## TASK DETAILS
Below is some data. Retype exactly the lines starting at the one with "Best CRM Apps (975, 2366)" and ending at the one with "fgrupp@... (86, 1331)".

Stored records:
++++++++++
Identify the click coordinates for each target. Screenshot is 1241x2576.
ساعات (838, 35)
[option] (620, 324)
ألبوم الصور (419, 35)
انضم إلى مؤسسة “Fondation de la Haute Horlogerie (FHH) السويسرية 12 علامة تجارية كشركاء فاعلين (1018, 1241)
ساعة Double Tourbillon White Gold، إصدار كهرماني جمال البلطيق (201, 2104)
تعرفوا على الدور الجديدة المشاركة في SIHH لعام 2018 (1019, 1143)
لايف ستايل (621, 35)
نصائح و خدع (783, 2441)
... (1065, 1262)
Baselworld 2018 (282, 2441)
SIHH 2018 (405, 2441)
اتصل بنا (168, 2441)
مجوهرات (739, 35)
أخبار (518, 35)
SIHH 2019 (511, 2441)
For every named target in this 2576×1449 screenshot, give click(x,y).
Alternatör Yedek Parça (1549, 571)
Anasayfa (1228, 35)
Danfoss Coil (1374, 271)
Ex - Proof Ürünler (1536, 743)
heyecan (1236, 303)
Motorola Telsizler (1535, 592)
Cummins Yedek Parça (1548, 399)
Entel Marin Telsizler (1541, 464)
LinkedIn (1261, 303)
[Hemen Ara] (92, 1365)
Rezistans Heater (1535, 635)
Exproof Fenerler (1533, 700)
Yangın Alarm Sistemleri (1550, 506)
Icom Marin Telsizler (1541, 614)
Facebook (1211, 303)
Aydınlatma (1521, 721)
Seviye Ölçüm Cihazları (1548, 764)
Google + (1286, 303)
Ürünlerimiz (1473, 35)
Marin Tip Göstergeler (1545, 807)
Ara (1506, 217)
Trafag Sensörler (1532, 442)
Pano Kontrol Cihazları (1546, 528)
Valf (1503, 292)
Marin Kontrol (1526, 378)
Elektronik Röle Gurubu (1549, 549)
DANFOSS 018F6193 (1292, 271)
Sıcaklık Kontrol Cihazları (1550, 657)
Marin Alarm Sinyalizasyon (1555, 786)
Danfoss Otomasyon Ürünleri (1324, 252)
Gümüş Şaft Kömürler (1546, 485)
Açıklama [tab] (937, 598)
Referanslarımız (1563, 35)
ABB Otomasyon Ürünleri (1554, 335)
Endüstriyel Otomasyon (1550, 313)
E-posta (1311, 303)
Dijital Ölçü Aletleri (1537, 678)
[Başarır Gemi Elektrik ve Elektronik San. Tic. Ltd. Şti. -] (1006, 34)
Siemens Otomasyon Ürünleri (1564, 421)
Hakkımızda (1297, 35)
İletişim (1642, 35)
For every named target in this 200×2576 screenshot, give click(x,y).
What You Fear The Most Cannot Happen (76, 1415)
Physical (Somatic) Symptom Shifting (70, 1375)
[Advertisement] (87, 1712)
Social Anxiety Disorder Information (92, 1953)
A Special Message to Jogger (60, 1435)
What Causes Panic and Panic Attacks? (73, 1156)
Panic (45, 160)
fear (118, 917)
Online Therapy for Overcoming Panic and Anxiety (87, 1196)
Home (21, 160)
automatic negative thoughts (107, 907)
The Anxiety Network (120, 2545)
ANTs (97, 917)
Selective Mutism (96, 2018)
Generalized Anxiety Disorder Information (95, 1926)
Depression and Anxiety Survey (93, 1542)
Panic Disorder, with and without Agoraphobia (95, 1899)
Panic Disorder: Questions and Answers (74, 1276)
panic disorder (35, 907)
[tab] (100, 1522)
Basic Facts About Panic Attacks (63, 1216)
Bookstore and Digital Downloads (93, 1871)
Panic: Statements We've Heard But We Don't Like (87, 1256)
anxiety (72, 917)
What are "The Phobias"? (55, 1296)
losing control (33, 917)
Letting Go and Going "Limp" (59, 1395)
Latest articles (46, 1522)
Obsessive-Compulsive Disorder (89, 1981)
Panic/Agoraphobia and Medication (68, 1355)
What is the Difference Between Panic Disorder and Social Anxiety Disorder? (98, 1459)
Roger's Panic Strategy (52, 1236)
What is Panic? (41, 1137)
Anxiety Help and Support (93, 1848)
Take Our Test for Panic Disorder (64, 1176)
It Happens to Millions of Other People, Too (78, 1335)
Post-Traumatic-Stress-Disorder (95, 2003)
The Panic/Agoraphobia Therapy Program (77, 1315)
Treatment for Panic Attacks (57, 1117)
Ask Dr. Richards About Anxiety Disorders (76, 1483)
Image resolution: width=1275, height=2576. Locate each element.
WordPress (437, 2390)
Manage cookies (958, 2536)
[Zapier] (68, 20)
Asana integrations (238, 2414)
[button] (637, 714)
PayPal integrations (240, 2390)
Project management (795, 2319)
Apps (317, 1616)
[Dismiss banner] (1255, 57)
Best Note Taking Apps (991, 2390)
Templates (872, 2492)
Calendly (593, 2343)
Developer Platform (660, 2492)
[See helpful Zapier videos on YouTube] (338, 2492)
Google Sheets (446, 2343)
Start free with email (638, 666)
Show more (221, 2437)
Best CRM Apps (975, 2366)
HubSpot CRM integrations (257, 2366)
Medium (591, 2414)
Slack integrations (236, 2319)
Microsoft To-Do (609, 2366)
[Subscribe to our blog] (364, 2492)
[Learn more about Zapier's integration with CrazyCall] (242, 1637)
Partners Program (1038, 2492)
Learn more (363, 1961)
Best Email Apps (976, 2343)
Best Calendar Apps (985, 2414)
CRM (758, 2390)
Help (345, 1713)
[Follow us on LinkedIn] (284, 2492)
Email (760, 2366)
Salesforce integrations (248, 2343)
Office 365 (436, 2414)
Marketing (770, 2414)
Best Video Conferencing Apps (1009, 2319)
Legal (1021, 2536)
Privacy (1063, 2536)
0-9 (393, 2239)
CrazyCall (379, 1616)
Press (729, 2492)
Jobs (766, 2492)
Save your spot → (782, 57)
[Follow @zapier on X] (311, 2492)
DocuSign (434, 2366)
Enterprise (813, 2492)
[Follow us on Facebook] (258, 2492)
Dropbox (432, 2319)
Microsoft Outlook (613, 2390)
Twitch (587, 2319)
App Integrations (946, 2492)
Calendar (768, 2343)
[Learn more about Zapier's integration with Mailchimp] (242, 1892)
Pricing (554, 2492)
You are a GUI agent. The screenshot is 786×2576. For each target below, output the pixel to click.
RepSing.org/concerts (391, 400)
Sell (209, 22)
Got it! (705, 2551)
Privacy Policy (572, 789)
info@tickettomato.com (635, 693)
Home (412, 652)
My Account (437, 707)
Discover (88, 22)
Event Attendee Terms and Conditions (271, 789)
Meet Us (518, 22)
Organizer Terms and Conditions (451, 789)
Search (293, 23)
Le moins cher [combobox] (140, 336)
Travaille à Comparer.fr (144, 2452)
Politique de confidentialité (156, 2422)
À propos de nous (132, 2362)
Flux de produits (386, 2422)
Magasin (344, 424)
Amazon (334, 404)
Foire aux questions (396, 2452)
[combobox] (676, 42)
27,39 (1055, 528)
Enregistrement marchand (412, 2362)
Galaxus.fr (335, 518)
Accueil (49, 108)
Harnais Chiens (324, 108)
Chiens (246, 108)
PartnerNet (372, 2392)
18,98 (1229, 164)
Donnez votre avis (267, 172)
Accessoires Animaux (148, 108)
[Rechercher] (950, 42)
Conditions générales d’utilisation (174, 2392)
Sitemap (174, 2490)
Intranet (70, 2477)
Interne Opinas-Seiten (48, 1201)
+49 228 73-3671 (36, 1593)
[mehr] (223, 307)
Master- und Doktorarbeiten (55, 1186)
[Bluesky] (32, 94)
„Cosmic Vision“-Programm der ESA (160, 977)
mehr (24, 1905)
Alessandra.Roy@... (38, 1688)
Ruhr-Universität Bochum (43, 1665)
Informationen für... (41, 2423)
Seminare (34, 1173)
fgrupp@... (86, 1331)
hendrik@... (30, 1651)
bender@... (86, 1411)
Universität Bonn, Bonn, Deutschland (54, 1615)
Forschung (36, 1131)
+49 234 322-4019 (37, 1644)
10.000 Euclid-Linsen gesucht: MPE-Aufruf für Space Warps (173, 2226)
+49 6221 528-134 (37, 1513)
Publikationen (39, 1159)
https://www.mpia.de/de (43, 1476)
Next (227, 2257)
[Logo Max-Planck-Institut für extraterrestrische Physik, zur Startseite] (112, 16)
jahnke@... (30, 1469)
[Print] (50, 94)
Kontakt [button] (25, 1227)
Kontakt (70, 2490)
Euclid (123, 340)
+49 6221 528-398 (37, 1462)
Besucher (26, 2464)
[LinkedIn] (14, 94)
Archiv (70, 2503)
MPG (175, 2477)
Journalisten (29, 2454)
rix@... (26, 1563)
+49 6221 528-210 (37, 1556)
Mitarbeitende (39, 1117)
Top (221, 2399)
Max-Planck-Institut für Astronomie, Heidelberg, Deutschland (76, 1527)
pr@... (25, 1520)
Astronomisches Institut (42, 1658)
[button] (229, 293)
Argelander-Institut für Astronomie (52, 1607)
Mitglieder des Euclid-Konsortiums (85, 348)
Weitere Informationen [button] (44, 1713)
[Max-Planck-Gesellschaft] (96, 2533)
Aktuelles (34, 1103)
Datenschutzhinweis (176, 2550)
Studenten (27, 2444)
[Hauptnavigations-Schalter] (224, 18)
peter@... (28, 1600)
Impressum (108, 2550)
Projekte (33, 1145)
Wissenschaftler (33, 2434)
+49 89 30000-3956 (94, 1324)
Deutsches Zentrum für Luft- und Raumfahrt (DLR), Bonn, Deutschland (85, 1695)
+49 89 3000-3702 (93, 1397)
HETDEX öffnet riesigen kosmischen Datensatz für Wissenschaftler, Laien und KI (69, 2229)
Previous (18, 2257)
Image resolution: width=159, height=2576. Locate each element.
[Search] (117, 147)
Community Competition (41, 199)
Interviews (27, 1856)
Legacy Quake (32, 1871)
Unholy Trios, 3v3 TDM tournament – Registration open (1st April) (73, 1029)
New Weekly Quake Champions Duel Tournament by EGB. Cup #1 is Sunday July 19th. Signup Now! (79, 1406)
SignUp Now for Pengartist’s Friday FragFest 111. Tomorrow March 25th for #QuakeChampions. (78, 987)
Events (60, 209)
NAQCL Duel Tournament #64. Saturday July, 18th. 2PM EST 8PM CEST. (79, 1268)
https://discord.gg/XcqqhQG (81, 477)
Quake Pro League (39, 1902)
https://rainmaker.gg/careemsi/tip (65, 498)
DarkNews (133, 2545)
++++++++++
## ANSWER
Best CRM Apps (975, 2366)
HubSpot CRM integrations (257, 2366)
Medium (591, 2414)
Slack integrations (236, 2319)
Microsoft To-Do (609, 2366)
[Subscribe to our blog] (364, 2492)
[Learn more about Zapier's integration with CrazyCall] (242, 1637)
Partners Program (1038, 2492)
Learn more (363, 1961)
Best Email Apps (976, 2343)
Best Calendar Apps (985, 2414)
CRM (758, 2390)
Help (345, 1713)
[Follow us on LinkedIn] (284, 2492)
Email (760, 2366)
Salesforce integrations (248, 2343)
Office 365 (436, 2414)
Marketing (770, 2414)
Best Video Conferencing Apps (1009, 2319)
Legal (1021, 2536)
Privacy (1063, 2536)
0-9 (393, 2239)
CrazyCall (379, 1616)
Press (729, 2492)
Jobs (766, 2492)
Save your spot → (782, 57)
[Follow @zapier on X] (311, 2492)
DocuSign (434, 2366)
Enterprise (813, 2492)
[Follow us on Facebook] (258, 2492)
Dropbox (432, 2319)
Microsoft Outlook (613, 2390)
Twitch (587, 2319)
App Integrations (946, 2492)
Calendar (768, 2343)
[Learn more about Zapier's integration with Mailchimp] (242, 1892)
Pricing (554, 2492)
You are a GUI agent. The screenshot is 786×2576. For each target below, output the pixel to click.
RepSing.org/concerts (391, 400)
Sell (209, 22)
Got it! (705, 2551)
Privacy Policy (572, 789)
info@tickettomato.com (635, 693)
Home (412, 652)
My Account (437, 707)
Discover (88, 22)
Event Attendee Terms and Conditions (271, 789)
Meet Us (518, 22)
Organizer Terms and Conditions (451, 789)
Search (293, 23)
Le moins cher [combobox] (140, 336)
Travaille à Comparer.fr (144, 2452)
Politique de confidentialité (156, 2422)
À propos de nous (132, 2362)
Flux de produits (386, 2422)
Magasin (344, 424)
Amazon (334, 404)
Foire aux questions (396, 2452)
[combobox] (676, 42)
27,39 (1055, 528)
Enregistrement marchand (412, 2362)
Galaxus.fr (335, 518)
Accueil (49, 108)
Harnais Chiens (324, 108)
Chiens (246, 108)
PartnerNet (372, 2392)
18,98 (1229, 164)
Donnez votre avis (267, 172)
Accessoires Animaux (148, 108)
[Rechercher] (950, 42)
Conditions générales d’utilisation (174, 2392)
Sitemap (174, 2490)
Intranet (70, 2477)
Interne Opinas-Seiten (48, 1201)
+49 228 73-3671 (36, 1593)
[mehr] (223, 307)
Master- und Doktorarbeiten (55, 1186)
[Bluesky] (32, 94)
„Cosmic Vision“-Programm der ESA (160, 977)
mehr (24, 1905)
Alessandra.Roy@... (38, 1688)
Ruhr-Universität Bochum (43, 1665)
Informationen für... (41, 2423)
Seminare (34, 1173)
fgrupp@... (86, 1331)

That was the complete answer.